晴、23度、93%
細い細いお月様が西に浮かんでいた数日前、早朝のランニングに玄関を出るとひんやりした空気に甘い香りがします。大好きな香りです。なのに「何の香りかしら?」と一瞬考えます。走り始めると行く先々でこの香りに出くわします。「あっ、そうだ金木犀。」毎年、急に訪れる「金木犀」の香りです。小さな花がどうしてここまでいい香りを出すことが出来るのでしょう。
香港は香りの薄い「銀木犀」が主流です。木の大きさも小株なものが多く、その香りに気付く人すら少ないと思います。しかも亜熱帯の気候です。一年中、どこかしこで花を付けていました。中国人はこの「金木犀」の花を乾燥させてその花にお湯を注いでお茶にします。ほんのりと円やかな甘さがある「金木犀」のお茶です。この乾燥した花をお酒につけて匂いを移します。甘いリキュールになります。「桂花陳酒」です。「桂花」は木犀のことです。一時期は小さな花をゼリーに閉じ込めたデザートも流行りました。日本人ばかりではありません。季節の花を楽しむ気持ちは同じです。

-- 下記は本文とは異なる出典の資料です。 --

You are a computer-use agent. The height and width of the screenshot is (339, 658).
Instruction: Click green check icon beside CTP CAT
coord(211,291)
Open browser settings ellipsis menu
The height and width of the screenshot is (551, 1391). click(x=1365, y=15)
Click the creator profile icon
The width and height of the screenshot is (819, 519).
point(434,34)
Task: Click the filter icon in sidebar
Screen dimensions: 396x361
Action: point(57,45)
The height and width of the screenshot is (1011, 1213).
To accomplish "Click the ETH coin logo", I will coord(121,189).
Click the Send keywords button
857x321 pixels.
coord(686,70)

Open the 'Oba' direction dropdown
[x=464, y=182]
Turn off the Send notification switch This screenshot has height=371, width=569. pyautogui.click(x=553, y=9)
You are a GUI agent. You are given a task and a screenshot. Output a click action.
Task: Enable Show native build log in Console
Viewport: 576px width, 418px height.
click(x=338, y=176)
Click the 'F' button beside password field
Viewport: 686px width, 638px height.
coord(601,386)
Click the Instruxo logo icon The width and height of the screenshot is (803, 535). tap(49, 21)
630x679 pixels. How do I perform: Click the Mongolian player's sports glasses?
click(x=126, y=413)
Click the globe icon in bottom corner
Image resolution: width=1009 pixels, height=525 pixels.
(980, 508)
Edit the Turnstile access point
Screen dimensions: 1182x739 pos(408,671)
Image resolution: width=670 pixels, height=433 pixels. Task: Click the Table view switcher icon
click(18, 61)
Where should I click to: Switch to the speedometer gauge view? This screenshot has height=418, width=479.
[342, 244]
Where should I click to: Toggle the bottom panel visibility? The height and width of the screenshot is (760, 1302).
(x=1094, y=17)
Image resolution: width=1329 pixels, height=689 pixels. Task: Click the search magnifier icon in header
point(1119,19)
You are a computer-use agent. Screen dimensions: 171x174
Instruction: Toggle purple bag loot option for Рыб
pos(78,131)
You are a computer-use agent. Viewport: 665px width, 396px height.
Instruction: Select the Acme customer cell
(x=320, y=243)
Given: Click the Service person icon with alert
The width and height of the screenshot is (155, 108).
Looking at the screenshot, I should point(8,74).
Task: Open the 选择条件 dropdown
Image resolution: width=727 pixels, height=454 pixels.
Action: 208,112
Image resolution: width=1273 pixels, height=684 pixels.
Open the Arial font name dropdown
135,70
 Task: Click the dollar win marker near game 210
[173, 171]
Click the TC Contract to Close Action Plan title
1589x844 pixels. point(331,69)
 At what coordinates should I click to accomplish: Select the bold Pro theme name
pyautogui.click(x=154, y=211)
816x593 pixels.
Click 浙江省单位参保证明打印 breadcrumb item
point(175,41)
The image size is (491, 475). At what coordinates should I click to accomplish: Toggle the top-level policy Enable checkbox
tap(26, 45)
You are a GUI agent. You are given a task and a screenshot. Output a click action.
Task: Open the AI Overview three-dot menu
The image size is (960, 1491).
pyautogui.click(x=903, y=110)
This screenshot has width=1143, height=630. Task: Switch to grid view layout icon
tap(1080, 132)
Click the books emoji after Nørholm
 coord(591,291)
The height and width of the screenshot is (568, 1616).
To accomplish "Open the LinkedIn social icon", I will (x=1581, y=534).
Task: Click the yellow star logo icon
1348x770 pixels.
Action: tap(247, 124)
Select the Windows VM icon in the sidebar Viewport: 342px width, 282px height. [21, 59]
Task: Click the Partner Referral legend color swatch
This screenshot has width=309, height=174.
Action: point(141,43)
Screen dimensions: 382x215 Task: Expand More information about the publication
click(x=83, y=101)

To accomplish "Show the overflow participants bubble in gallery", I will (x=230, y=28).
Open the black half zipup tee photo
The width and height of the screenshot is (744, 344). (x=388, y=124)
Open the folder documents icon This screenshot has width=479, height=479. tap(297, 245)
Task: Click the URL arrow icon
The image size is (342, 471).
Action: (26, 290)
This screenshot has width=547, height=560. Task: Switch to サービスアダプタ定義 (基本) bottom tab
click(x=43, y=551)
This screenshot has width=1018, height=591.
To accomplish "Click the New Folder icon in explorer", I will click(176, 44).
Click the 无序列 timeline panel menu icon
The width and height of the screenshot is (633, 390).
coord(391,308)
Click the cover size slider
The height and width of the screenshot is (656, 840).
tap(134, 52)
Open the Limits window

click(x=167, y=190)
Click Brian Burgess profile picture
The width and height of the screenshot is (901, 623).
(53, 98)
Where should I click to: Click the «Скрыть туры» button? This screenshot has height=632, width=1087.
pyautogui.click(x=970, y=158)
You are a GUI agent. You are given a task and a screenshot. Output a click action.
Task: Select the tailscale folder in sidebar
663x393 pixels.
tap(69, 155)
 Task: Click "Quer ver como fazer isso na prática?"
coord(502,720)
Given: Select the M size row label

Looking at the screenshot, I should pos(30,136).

昨日は30度を越す暑さでした。「金木犀」がみっしりと花開きました。夕方には雷を伴った大雨で花も葉も潤いを取り戻しました。今日はこのひと枝を遠くに送ろうと考えています。遠くの街まで庭の「金木犀」の香りが送り届けられるといいのですが。今朝も玄関を開けると大きな木から降り注ぐような香りのシャワーに出会うはずです。